(Stored data entries)
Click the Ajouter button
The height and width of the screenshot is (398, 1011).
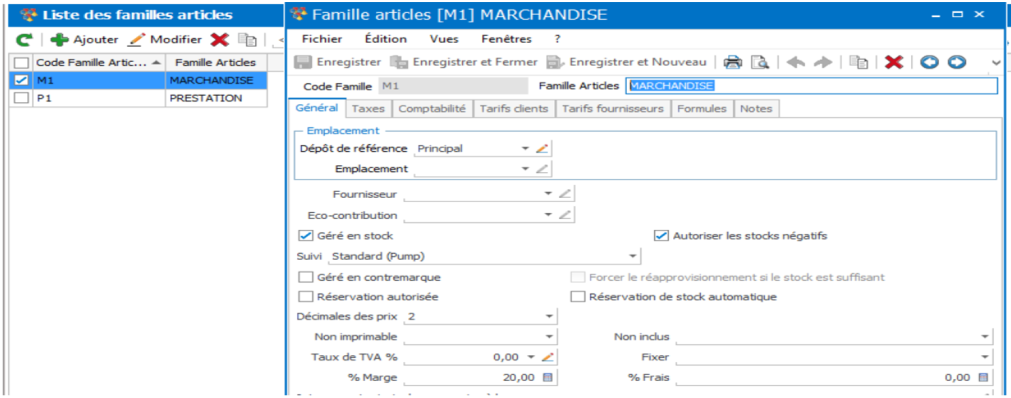(85, 40)
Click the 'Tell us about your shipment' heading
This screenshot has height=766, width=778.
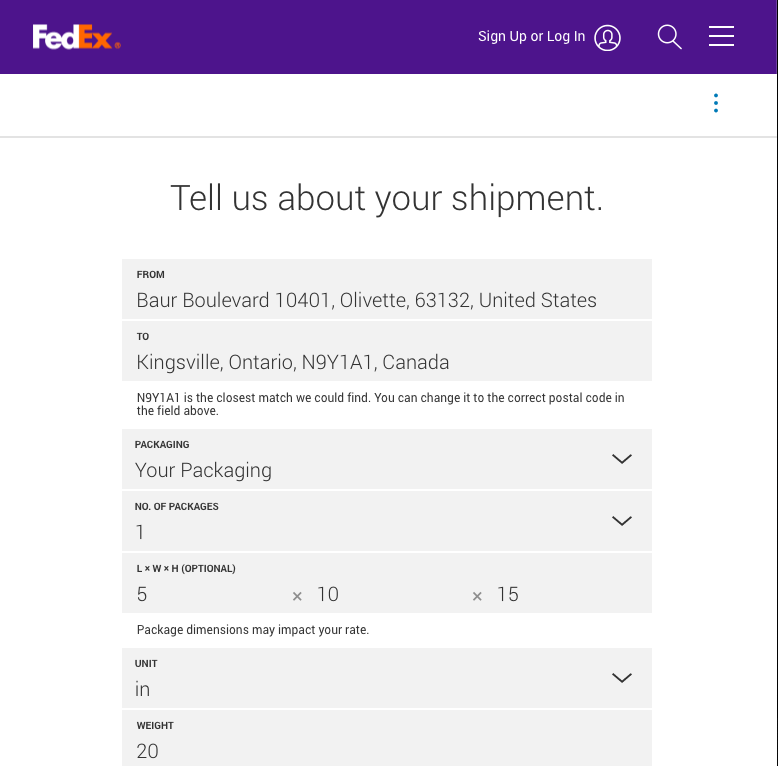(x=387, y=198)
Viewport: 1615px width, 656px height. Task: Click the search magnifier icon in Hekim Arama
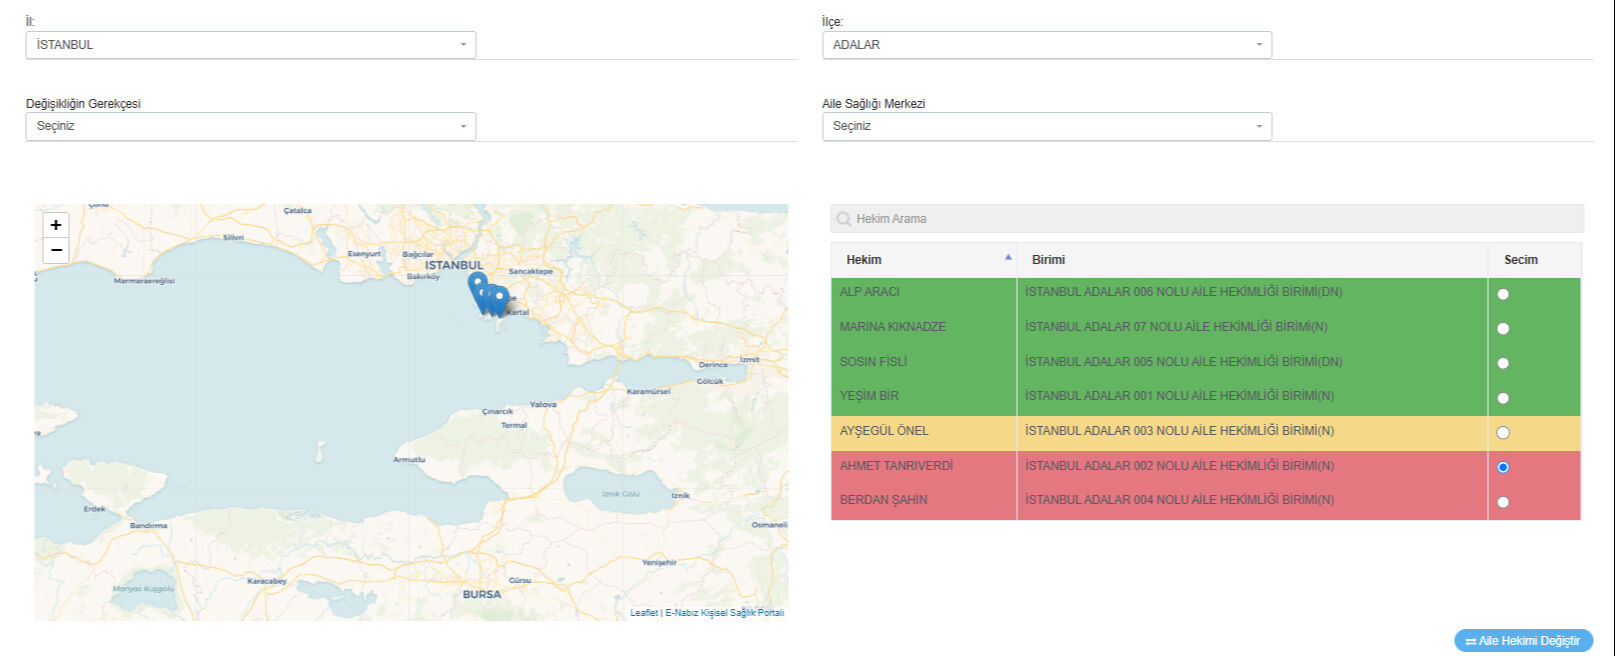844,219
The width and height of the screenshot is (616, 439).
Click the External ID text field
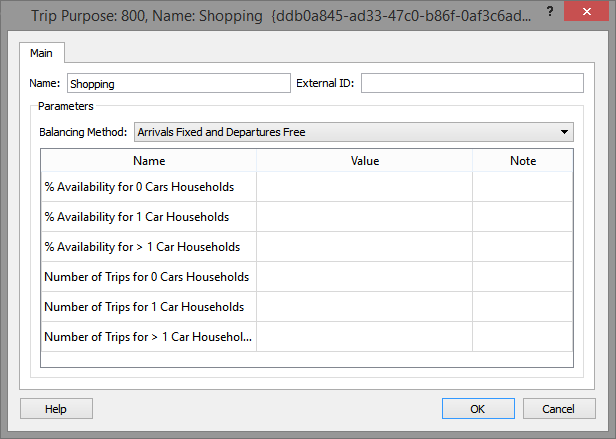click(x=471, y=84)
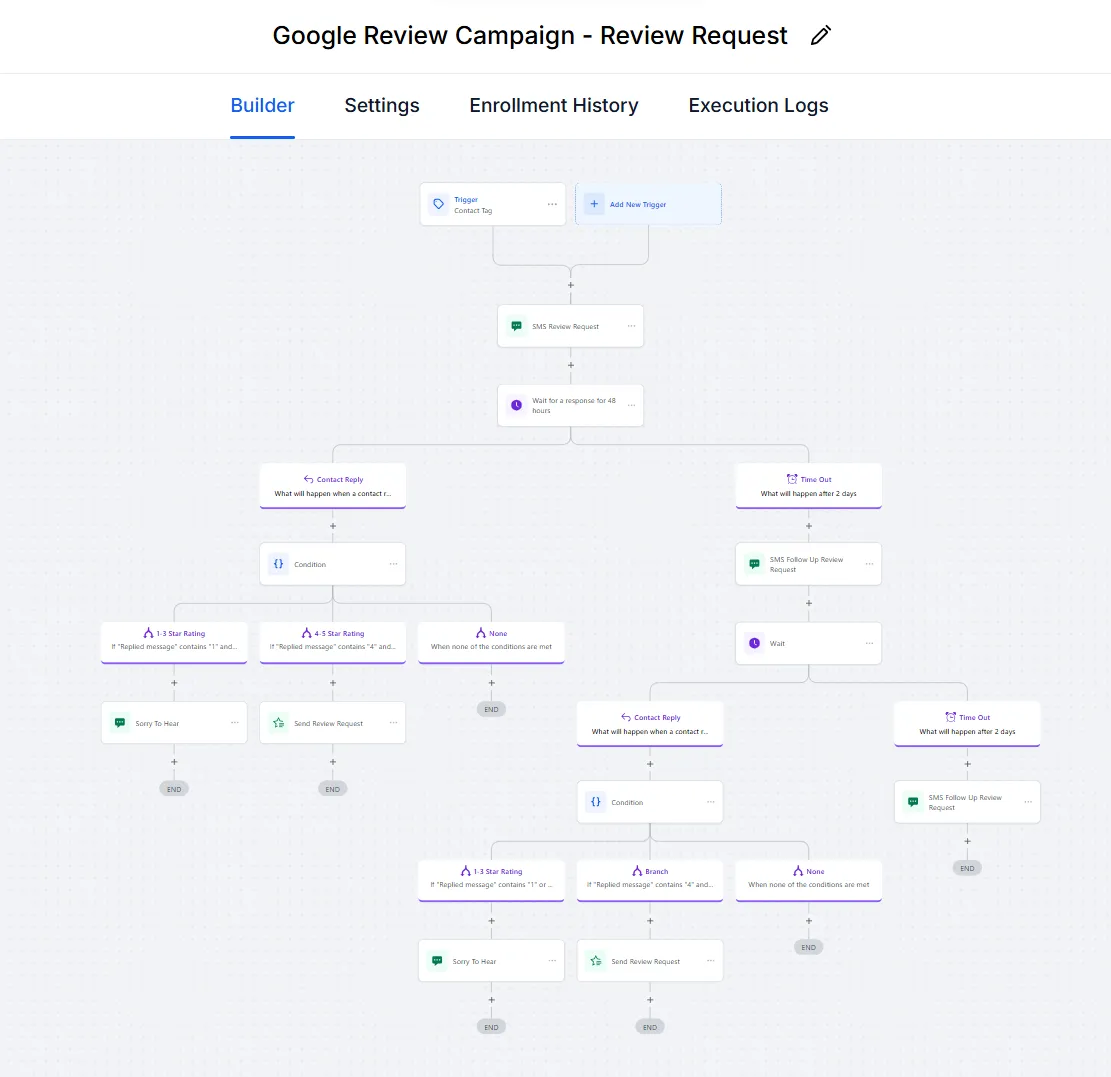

> **EXERCISE PROMPT**: Restate word for word the lines from the one holding "The height and" down through the last line of the records above, and do not include the pictures.

> **RESPONSE TO THE TASK**:
The height and width of the screenshot is (398, 1011).
(85, 40)
Click the 'Tell us about your shipment' heading
This screenshot has height=766, width=778.
(x=387, y=198)
Viewport: 1615px width, 656px height. Task: Click the search magnifier icon in Hekim Arama
844,219
The width and height of the screenshot is (616, 439).
Click the External ID text field
click(x=471, y=84)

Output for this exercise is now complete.